Care to explain further?

Convergent evolution is barely discussed (when two species come together to make a single species) because it throws away literally decades of research into evolution. In other words, it is completely against what evolutionists believe in.

It literally is a shot in the foot for evolutionists

Is this like what happens when people race mix?

Biologists were acknowledging that Darwinian theory of evolution by natural selection could be imperfect since pretty much the beginning. To quote Thomas Henry Huxley in his review of the Origin of Species:

>What if the orbit of Darwinism should be a little too circular? What if species should offer residual phenomena, here and there, not explicable by natural selection? Twenty years hence naturalists may be in a position to say whether this is, or is not, the case; but in either event they will owe the author of "The Origin of Species" an immense debt of gratitude.... And viewed as a whole, we do not believe that, since the publication of Von Baer's "Researches on Development," thirty years ago, any work has appeared calculated to exert so large an influence, not only on the future of Biology, but in extending the domination of Science over regions of thought into which she has, as yet, hardly penetrated.
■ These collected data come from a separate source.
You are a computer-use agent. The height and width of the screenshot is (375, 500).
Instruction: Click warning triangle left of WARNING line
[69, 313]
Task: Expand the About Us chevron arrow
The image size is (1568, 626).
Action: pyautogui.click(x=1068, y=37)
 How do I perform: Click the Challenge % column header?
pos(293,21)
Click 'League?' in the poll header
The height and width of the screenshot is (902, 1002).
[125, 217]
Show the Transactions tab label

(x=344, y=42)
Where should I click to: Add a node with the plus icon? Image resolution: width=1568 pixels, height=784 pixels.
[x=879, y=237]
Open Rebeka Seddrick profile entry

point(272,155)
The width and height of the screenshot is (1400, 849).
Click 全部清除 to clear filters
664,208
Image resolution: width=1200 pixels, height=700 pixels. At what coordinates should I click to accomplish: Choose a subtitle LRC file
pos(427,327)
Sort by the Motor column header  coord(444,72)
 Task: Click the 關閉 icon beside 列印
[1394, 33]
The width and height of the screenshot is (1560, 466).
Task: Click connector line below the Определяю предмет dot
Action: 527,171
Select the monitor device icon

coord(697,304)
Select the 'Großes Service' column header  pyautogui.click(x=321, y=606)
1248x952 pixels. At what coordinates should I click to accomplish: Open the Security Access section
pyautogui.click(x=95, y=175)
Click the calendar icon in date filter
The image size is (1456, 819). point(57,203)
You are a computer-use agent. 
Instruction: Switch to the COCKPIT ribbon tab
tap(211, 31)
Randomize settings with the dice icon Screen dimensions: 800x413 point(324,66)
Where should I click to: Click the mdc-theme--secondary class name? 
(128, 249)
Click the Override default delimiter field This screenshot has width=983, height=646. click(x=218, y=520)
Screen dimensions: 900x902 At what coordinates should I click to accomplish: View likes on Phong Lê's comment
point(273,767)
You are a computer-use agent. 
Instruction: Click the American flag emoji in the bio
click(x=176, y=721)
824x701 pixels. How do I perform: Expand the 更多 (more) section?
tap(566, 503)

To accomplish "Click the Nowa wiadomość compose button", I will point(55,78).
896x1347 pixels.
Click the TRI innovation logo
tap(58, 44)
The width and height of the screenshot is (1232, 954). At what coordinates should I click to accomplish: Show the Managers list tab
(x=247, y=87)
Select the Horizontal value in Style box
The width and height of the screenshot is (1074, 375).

Well one example is the concept of inclusive fitness, which is the idea that an organism can still enhance the passing on of its genes even if it doesn't reproduce, by for example babysitting it's sibling's children which contain 1/4 of its DNA.

>evolutionists
stopped reading right there

>Convergent evolution is barely discussed (when two species come together to make a single species)
That's not what convergent evolution means user. It's when the same trait evolves multiple times in completly different species. Like how both insects, birds and mammals (bats) evolved wings.

If anything it strengthens evolutions case.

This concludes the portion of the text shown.